The space $C_{00}$ and its kernel with a continuous function

Question

Let $C_{00}$ be the vector space of all complex sequences having finitely many non-zero terms equipped with the inner product $\displaystyle \langle x,y \rangle=\sum_{n=1}^{\infty}x_n \overline{y_n}$ for all $x=(x_n)$ and $y=(y_n)$ in $C_{00}$.

Define, $f:C_{00} \to \Bbb C$ by $\displaystyle f(x)=\sum_{n=1}^{\infty}\frac{x_n}{n}$. Let , $N$ be the kernel of $f$. Then which of the following is TRUE ?

(A) $C_{00} \not=N$.

(B) $N$ is closed.

(C) $C_{00}$ is not a complete inner product space.

(D) $C_{00}=N \oplus N^{\perp}$.

$x=(1,1,0,0,...)\in C_{00}$ but $x\not \in N$. So (A) is TRUE.

Since $f$ is continuous, $N$ is closed. So (B) is TRUE.

Please check whether I'm right or wrong.

I can easily check that $C_{00}$ is NOT complete. So (C) is TRUE.

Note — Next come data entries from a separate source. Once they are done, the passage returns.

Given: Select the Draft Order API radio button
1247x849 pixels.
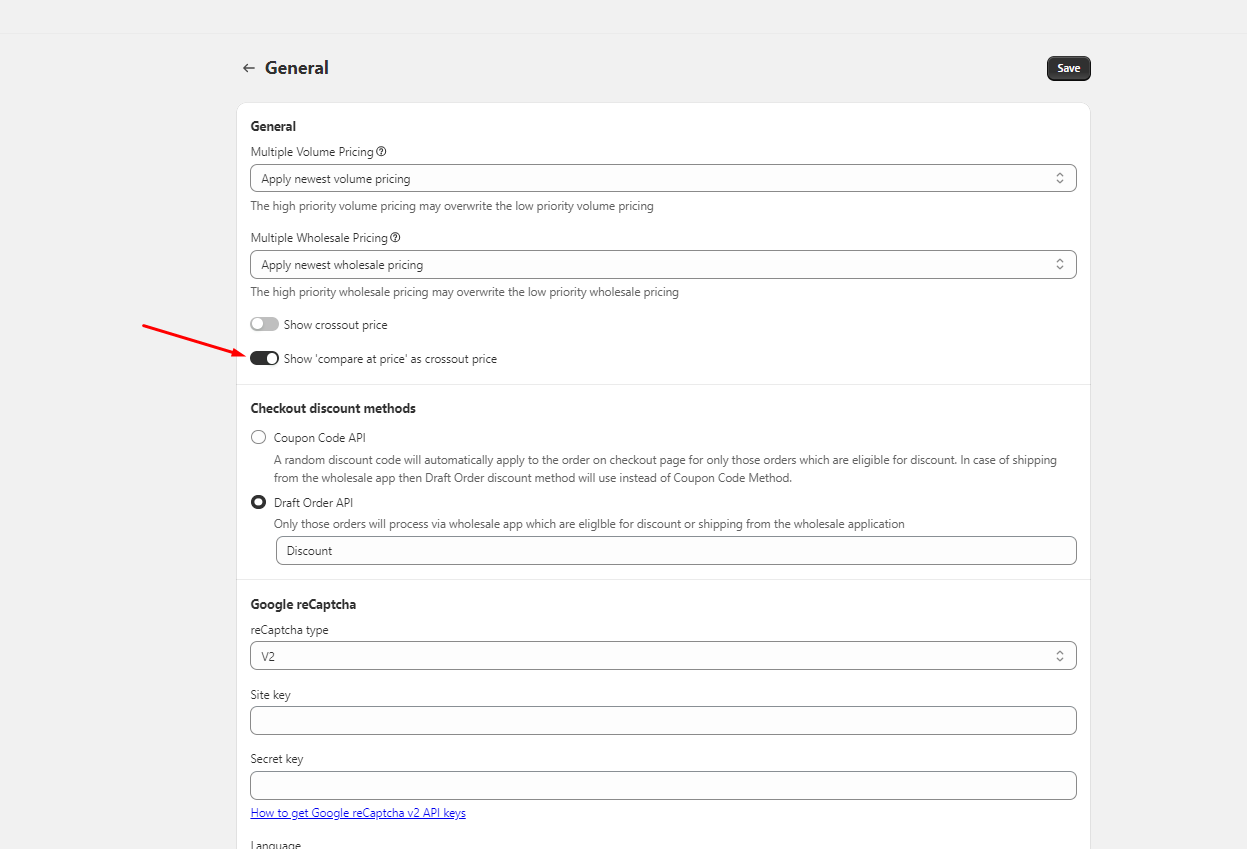Looking at the screenshot, I should [x=259, y=503].
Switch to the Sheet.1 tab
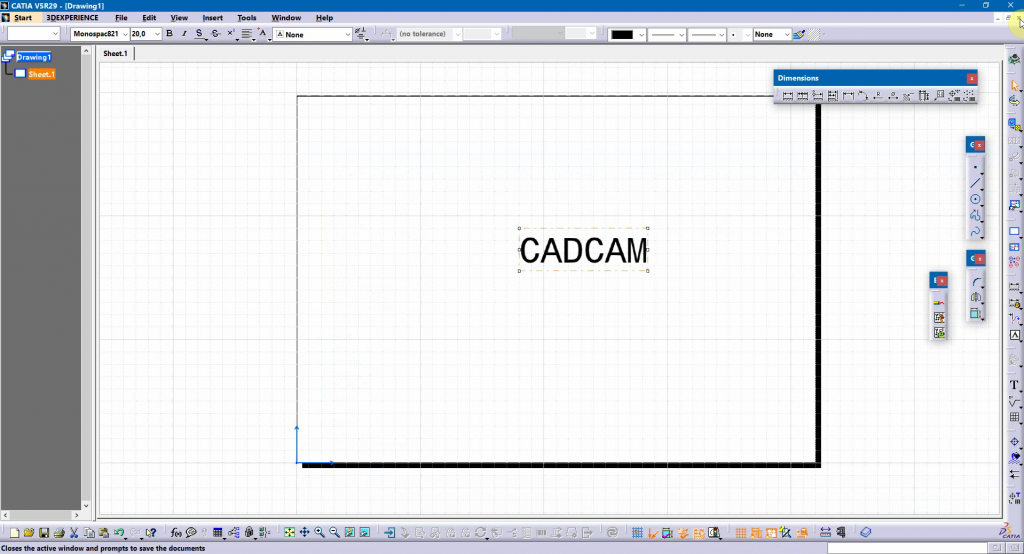The height and width of the screenshot is (554, 1024). [116, 53]
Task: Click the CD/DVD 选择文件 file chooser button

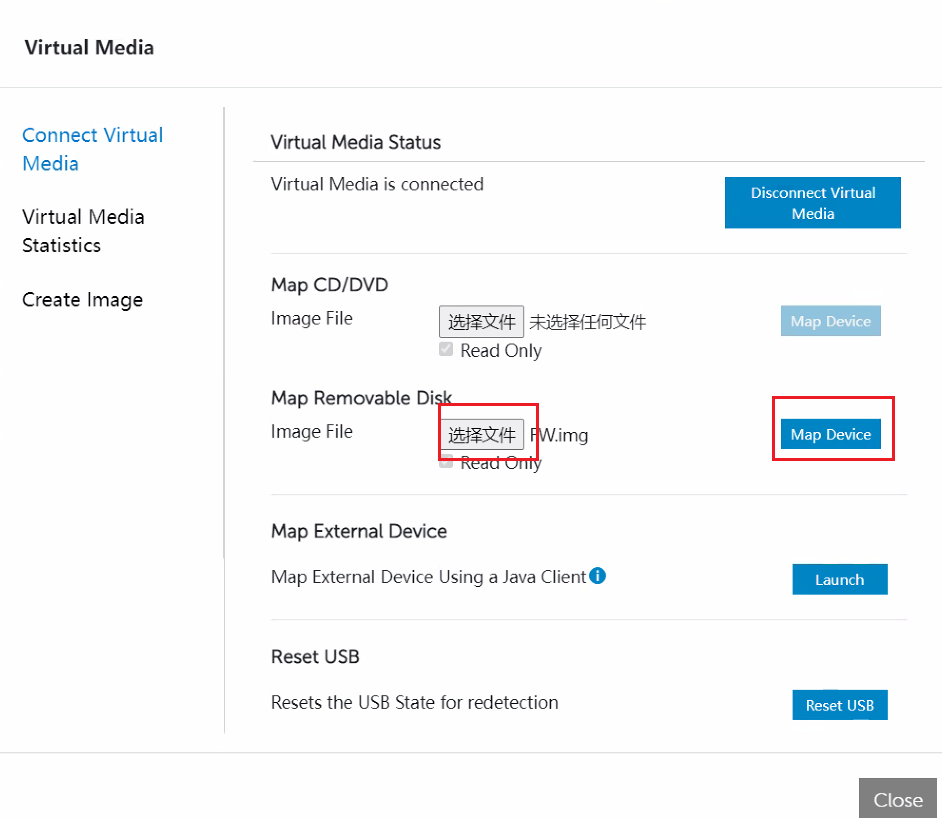Action: pos(481,321)
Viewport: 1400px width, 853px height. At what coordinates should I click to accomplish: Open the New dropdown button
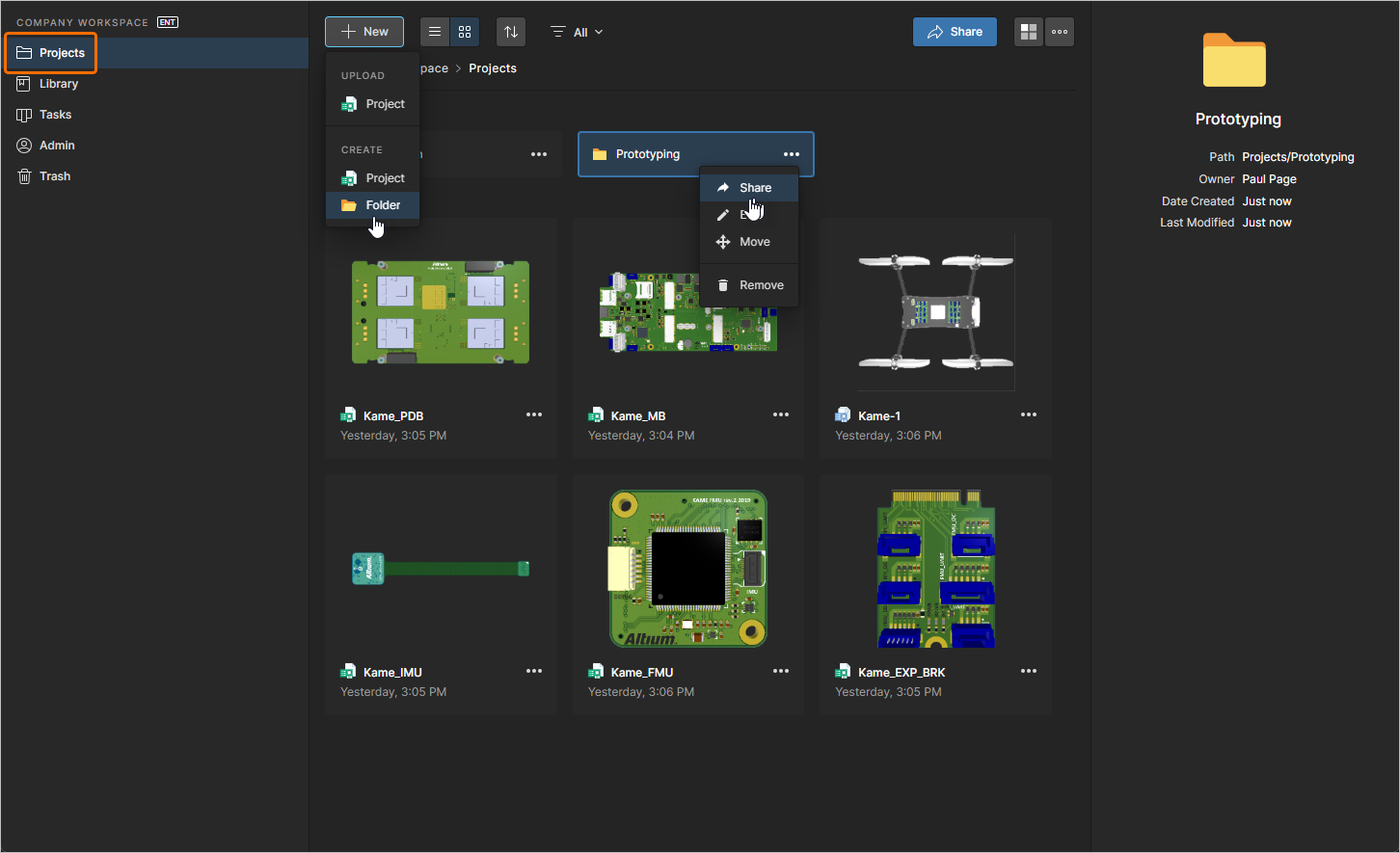tap(363, 31)
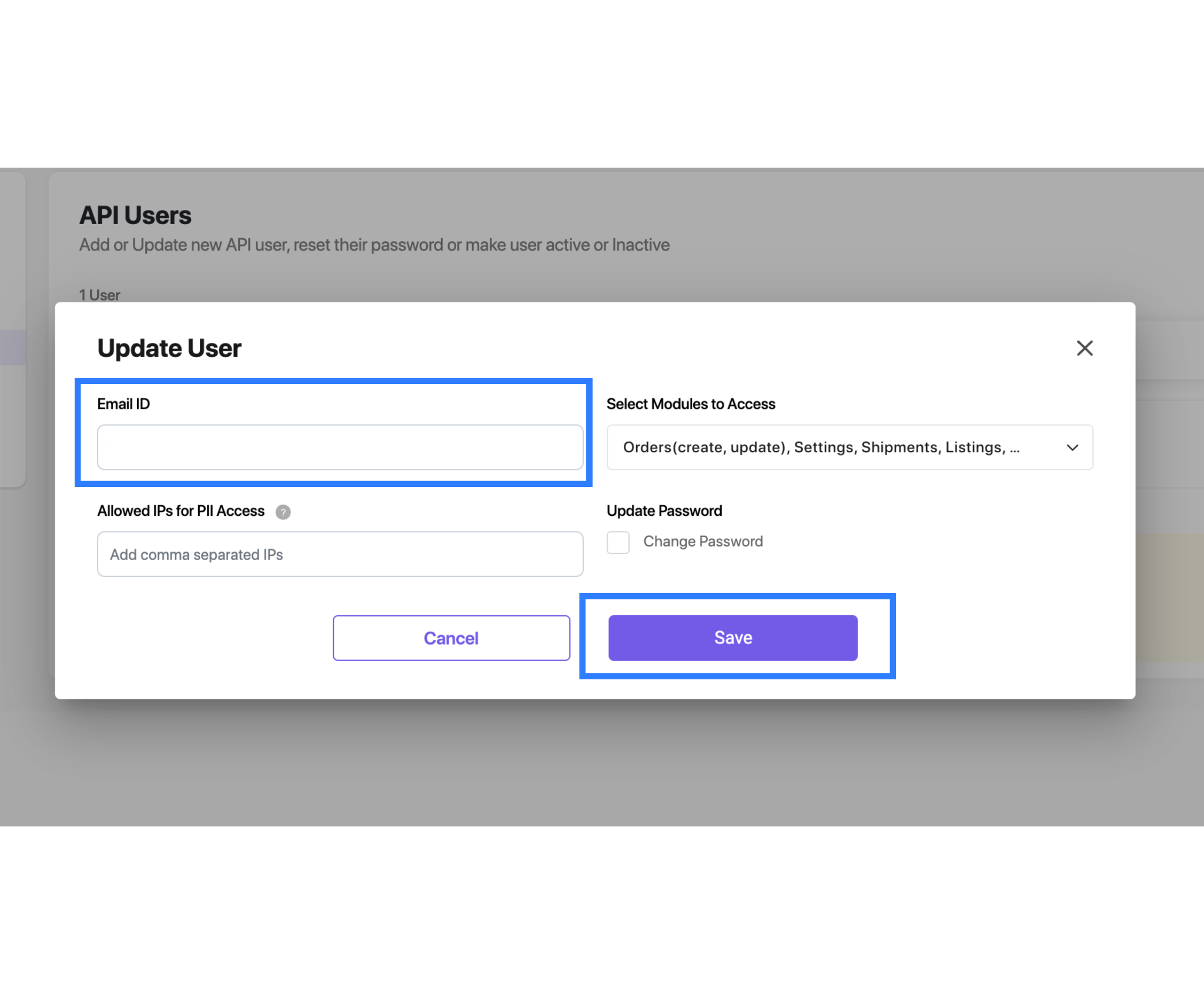
Task: Save the updated API user
Action: (733, 638)
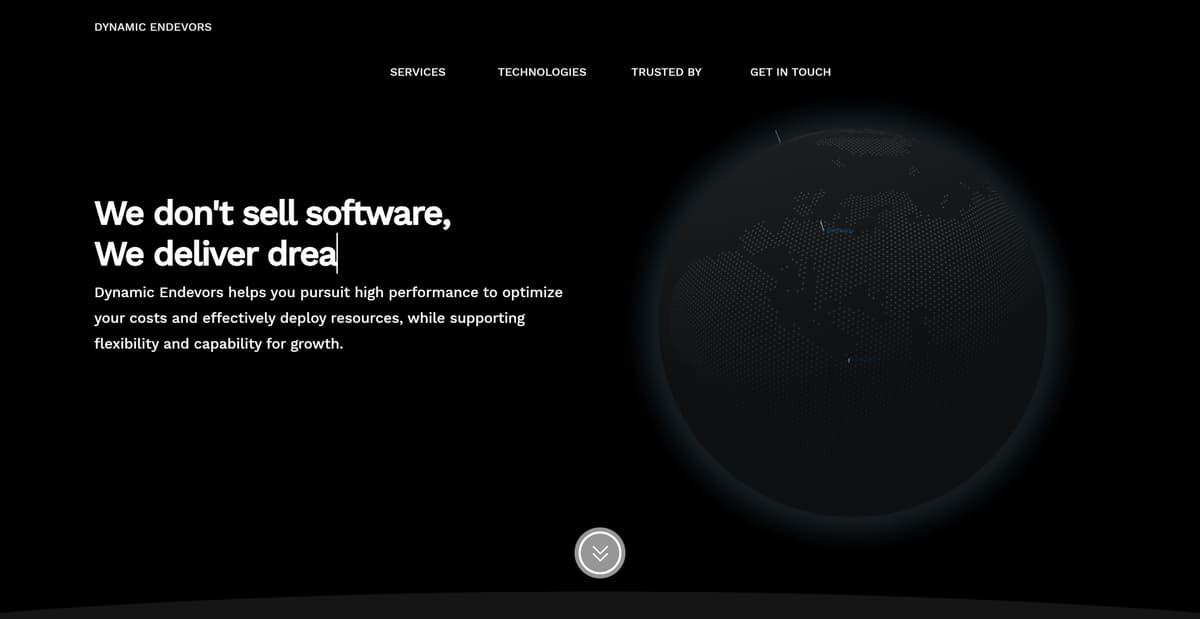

Since $N$ is a closed subspace of $C_{00}$, (D) is TRUE.

Answer 1

You are right about (A), (B), and (C), but wrong about (D). In fact, $N^\perp=\{0\}$ and therefore $N\oplus N^\perp=N\neq C_{00}$.

Answer 2

Let $x = (x_n)_{n=1}^\infty \in N^\perp$ and assume $x_n = 0$, $\forall n > m$.

For $j \in \{1, \ldots, m\}$ define $$y = \overline{x_j}\left(e_j - \frac{m+1}{j}e_{m+1}\right) = \left(0, \ldots, 0, \underbrace{\overline{x_j}}_{j}, 0, \ldots, 0, \underbrace{-\frac{m+1}{j}\cdot \overline{x_j}}_{m+1}, 0, \ldots\right) \in c_{00}$$

and notice that $y \in N$.

We have:

$$0 = \langle x, y\rangle = |x_j|^2 \implies x_j = 0$$

This implies $x = 0$.

Thus, $N^\perp = \{0\}$ so it cannot be $c_{00} = N \oplus N^\perp = N$.

To be able to conclude $M \oplus M^\perp = H$ for any $M$ closed subspace of $H$, the space $H$ has to be a Hilbert space. As you checked, $c_{00}$ is not.